# Work to complete
Gather every line of the following material that contains the word "Instruction", treating uppercase and lowercase letters as distinct.

— Start Materials provided —

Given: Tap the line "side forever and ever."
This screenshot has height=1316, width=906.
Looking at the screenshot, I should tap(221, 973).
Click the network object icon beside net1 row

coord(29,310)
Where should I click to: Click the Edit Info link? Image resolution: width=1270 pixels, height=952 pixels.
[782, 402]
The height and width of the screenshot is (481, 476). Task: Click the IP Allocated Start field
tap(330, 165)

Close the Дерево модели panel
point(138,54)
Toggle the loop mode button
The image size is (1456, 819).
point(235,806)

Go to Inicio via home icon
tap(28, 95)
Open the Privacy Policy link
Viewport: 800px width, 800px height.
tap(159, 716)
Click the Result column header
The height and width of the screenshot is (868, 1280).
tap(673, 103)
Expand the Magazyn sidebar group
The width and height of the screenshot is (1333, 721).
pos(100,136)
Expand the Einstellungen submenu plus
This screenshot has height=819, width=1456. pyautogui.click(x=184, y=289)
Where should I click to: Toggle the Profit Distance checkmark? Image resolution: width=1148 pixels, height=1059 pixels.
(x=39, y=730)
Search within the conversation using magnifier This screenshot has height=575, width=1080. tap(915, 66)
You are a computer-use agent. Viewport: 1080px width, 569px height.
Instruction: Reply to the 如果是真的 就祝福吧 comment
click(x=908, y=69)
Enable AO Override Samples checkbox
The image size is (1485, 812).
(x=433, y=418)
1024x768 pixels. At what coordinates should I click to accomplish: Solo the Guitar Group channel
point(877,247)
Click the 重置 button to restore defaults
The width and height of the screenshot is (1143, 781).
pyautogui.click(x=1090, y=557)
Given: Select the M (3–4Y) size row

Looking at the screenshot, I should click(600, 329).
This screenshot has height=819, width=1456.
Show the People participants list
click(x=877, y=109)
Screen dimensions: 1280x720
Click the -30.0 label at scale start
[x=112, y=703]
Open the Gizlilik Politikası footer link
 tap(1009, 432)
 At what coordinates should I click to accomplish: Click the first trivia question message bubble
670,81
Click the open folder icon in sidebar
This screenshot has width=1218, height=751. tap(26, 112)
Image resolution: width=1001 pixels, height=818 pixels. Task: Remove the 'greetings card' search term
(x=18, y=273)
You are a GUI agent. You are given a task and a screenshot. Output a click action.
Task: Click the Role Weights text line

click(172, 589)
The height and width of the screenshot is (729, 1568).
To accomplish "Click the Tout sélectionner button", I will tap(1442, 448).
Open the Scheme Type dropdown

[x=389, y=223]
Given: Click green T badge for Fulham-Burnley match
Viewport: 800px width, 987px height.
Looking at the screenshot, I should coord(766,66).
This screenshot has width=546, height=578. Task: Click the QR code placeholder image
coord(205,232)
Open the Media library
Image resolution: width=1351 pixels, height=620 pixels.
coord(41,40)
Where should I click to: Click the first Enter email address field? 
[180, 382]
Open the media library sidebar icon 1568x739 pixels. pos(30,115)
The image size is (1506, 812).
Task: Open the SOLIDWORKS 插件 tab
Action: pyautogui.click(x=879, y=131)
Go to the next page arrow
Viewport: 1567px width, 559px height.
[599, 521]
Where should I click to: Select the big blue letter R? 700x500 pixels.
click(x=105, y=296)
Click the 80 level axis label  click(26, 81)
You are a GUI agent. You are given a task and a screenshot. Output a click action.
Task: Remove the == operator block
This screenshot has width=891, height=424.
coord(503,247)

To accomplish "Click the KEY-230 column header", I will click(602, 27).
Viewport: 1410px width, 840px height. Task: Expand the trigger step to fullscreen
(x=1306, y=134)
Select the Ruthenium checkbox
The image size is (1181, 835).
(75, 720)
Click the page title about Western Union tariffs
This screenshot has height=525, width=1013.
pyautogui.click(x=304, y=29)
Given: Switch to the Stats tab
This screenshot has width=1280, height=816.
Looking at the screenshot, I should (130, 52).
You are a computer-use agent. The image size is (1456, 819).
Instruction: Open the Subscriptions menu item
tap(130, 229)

— End Materials provided —

# Complete response
Instruction: Reply to the 如果是真的 就祝福吧 comment
Instruction: Open the Subscriptions menu item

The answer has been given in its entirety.